原文:
------------------------------------------------

弗蘭克《追尋生命的意義》(30)

8 愛的意義

愛是進入另一個人最深人格核心之內的唯一方法。沒有一個人能完全了解另一個人的本質精髓,除非愛他。借著心靈的愛情,我們才能看到所愛者的真髓特性。更甚者,我們還能看出所愛者潛藏著什麽,這些潛力是應該實現卻還未實現的。而且由於愛情,還可以使所愛者真的去實現那些潛能。憑借使他理會到自己能夠成為什麽,應該成為什麽,面使他原有的潛能發掘出來。

意義治療學並沒有將愛情解釋作性沖動及性本能的升華的"次級現象"(由原始現象所產生之結果)。愛與性一樣是屬於原始現象。正常言之,性是表達愛的一種方式。性是無罪的,甚至是神聖的--當它作為傳達愛的媒介時。如果只將愛情作為性的副作用,那麽我們不會了解它便是兩心永相契的體驗,也是表達此體驗的一種方式。

第三種發現生命意義的途徑,是借助於受苦受難。

------------------------------------------------

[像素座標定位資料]
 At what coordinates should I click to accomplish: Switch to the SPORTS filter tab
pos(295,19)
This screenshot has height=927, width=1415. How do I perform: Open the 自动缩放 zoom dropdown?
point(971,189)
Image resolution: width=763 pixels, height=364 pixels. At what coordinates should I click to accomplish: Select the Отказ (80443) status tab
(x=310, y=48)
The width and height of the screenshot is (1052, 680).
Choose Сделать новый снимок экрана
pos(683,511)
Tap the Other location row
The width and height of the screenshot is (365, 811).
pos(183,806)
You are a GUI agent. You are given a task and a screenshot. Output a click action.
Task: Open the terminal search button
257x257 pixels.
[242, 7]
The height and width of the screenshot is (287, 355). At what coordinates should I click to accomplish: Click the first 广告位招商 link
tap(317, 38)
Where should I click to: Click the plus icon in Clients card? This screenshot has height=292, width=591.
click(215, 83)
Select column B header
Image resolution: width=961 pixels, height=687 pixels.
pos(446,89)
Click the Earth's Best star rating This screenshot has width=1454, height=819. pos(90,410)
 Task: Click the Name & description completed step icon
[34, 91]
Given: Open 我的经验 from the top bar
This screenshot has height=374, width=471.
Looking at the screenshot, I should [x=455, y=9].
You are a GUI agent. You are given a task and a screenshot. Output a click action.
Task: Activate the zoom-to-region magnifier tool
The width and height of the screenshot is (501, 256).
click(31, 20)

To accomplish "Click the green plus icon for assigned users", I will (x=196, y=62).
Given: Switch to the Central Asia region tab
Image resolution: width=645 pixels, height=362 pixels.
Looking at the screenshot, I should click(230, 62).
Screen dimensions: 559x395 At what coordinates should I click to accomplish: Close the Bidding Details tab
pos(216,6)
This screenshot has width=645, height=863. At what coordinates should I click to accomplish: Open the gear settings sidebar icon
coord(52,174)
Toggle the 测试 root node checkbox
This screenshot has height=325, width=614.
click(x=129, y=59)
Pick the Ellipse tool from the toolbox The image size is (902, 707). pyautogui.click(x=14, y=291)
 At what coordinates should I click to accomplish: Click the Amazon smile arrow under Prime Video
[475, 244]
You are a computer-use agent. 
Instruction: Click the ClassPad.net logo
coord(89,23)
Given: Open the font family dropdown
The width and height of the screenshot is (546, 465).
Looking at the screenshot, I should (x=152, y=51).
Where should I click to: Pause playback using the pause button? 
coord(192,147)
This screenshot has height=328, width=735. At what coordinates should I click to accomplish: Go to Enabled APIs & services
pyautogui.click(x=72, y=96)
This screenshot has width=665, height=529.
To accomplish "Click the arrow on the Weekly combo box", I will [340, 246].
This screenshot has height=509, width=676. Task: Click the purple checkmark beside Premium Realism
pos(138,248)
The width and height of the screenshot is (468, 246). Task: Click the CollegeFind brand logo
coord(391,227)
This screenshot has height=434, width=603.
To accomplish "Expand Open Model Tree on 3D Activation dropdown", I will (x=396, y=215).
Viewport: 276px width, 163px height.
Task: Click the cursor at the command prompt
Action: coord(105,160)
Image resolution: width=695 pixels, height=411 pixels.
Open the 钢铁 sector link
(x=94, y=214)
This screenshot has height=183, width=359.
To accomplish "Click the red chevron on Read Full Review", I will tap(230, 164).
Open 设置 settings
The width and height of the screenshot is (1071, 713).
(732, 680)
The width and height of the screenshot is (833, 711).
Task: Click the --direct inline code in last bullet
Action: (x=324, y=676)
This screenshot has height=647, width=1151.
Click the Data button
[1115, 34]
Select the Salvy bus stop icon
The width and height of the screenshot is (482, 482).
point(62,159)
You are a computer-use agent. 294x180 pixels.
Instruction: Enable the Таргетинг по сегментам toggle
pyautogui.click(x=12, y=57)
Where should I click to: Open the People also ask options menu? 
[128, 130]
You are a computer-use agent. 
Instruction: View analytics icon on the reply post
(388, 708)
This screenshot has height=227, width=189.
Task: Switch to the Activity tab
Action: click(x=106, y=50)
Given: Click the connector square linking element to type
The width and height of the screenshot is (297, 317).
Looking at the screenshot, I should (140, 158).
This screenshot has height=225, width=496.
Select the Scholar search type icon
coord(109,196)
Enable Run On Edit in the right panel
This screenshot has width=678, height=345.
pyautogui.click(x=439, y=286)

------------------------------------------------

任務 1:
根據原文回答:
(a) 愛是進入另一個人哪一部分之內的唯一方法?
(b) 性在什麼情況下是無罪的,甚至是神聖的?
(c) 第三種發現生命意義的途徑是什麼?
任務 2: 將原文中的這句話譯成英文:「愛是進入另一個人最深人格核心之內的唯一方法。」
這些材料與此處內容無關。

書面解答 1:
(a) 最深人格核心之內。
(b) 當它作為傳達愛的媒介時。
(c) 借助於受苦受難。

書面解答 2: Love is the only way to enter into the innermost core of another person's personality.